I also think that Korine also uses a lot of shocking material for the sake of shock. Gummo is set in Xenia, Ohio (though actually shot near Nashville) and focuses on the poverty-stricken society that strives to exist in the aftermath of a tornado (although attributing the state of the town on the tornado seems like a red herring). So much of what the film depicts is pretty disturbing. We see kids who kill cats and huff glue, a man who prostitutes his sister with downs syndrome, and a girl who describes the sexual abuse she receives regularly at home, just to cite a few scenes. Most of the characters are violent, racist, and ignorant, and many of the actors are actually members of the surrounding community who are playing themselves. As a result, I sometimes feel like Korine is exploiting them as freaks. This especially concerns me in the scenes involving Ellen, the mentally disabled woman who is shown shaving her eyebrows off. I'm worried that Korine is somehow trying to benefit from the spectacle of this image, and the shock value it has, which I find cheap. I think Korine does a lot to shock his viewers and not much in the way of making us sympathize with his characters, especially those who are violent and racist.

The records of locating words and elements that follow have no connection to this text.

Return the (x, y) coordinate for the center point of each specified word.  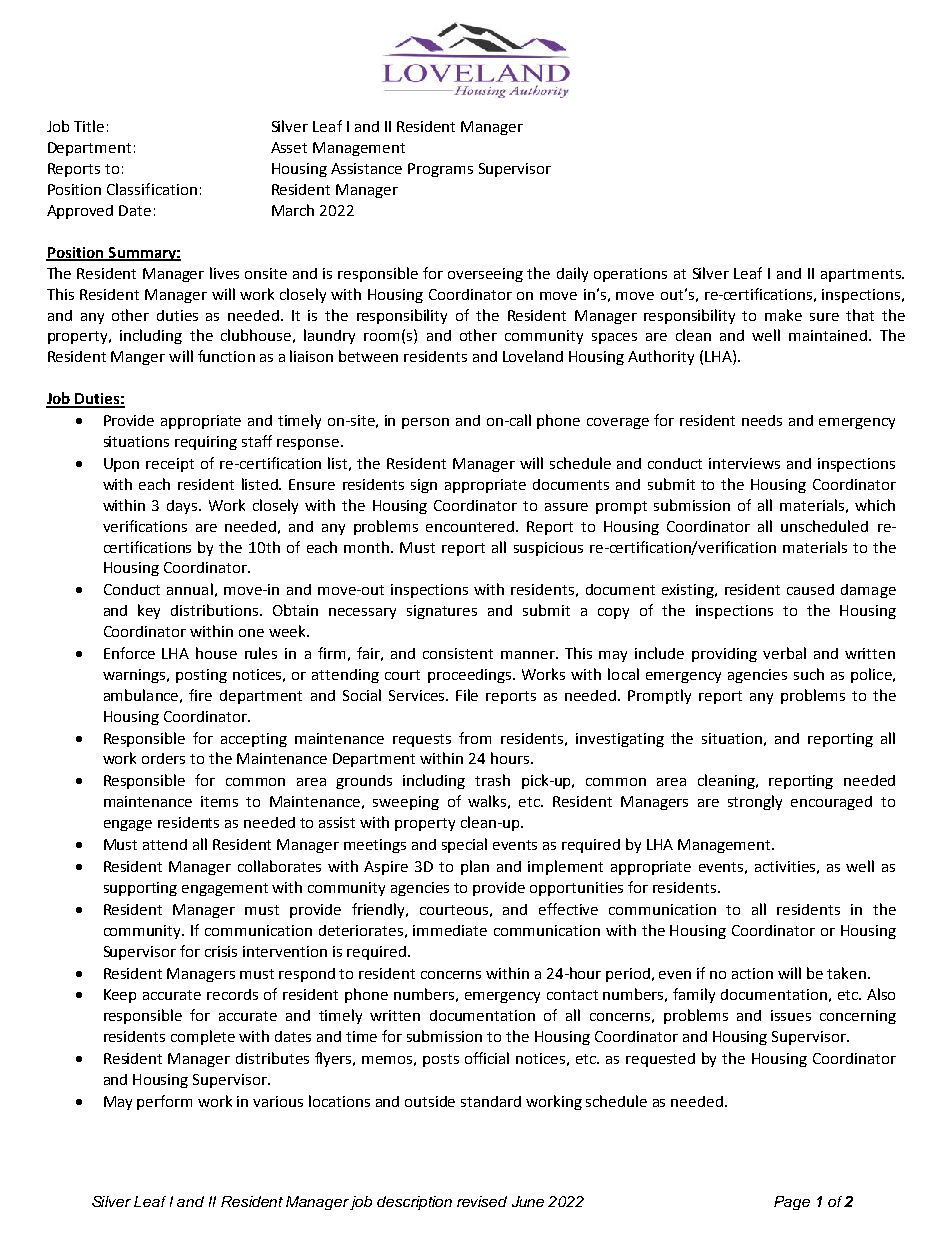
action (752, 973)
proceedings (469, 676)
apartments (862, 275)
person (425, 423)
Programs (440, 170)
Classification (152, 189)
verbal (784, 653)
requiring (206, 443)
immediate (450, 930)
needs (762, 420)
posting (201, 676)
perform (164, 1102)
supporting (140, 889)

Fans of the movie often defend Korine's intentions by arguing that he is attempting to show that although these people seem like lowlifes and freaks, they are still beautiful and interesting in their own right. I do agree that they are beautiful and interesting, but I don't think that Korine is responsible for giving us that. He is so busy showing us the gutter of humanity that when he does attempt to show us the beauty, it's buried under the hatred, violence, and abuse the characters subject each other to. Korine doesn't show us beauty overpowering the grotesque, though perhaps he attempts to. What we end up with is beauty buried under the grotesque. For that reason, I don't think the actual thematic content of the film lives up to the potential given by the form Korine has created. Each time I see Gummo, I walk away feeling pretty indifferent about the characters, like I haven't learned anything I didn't know before. I don't think anyone can presume to know what Korine "meant" by the film or if there was any greater intention at all. If there was, I think Korine's attempts to express it were ineffective."